La capacité à joindre deux mondes. De la réalité augmentée (on augmente le réel de quelques hologrammes) à la virtualité augmentée (on augmente le virtuel de quelques éléments du réel), la réalité mixte apporte des expériences innovantes et conformes à notre monde réel. Une balle virtuelle qui rebondit sur un mur, une table, un sol ou bien un verre hologramme qui se brise s’il tombe de haut.
Il y a-t-il des applications concrètes et pratiques de la réalité mixte ?

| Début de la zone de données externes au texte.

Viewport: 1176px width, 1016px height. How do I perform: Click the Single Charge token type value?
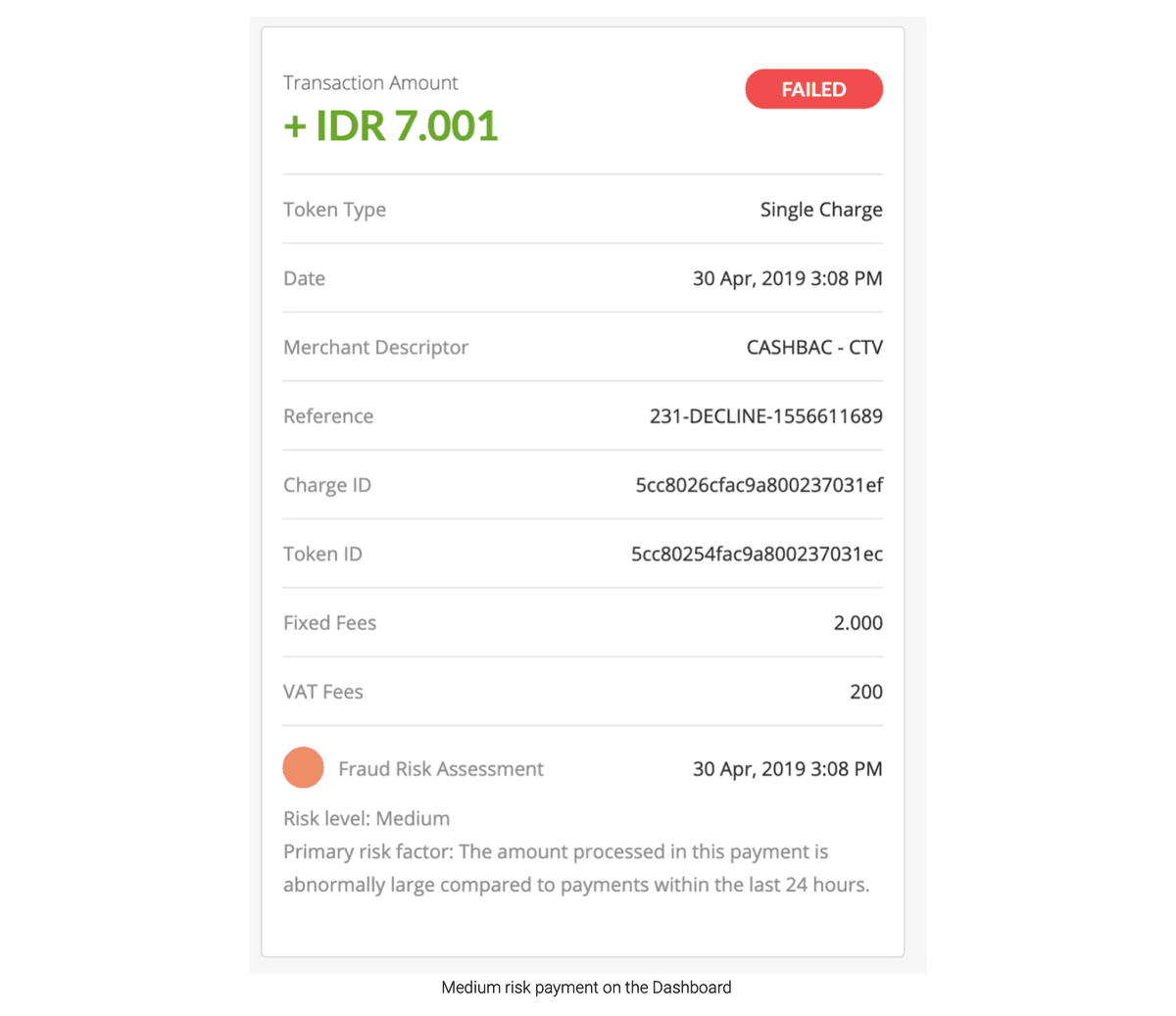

Oui, il y a des applications concrètes de la réalité mixte. Mais celles si se cantonnent fortement à la partie « réalité augmentée » de la réalité mixte. La majorité des applications concrètes et pratiques sont des applications en réalité augmentée puisqu’elles ne s’occupent pas véritablement de l’environnement réel. En effet, il y a le fait de positionner un élément sur une surface plane, mais cela est réalisable sans capteurs de surfaces, et par reconnaissance d’images comme ce que propose Apple avec ARKit et Google ARCore.
Toutefois, c’est toujours l’Hololens le plus abouti dans ce domaine. Autonome, il permet à l’utilisateur d’être libre de ses mains pendant son utilisation ; ce qui le rend utilisable professionnellement pour des tâches d’assistance, formation, ou autre.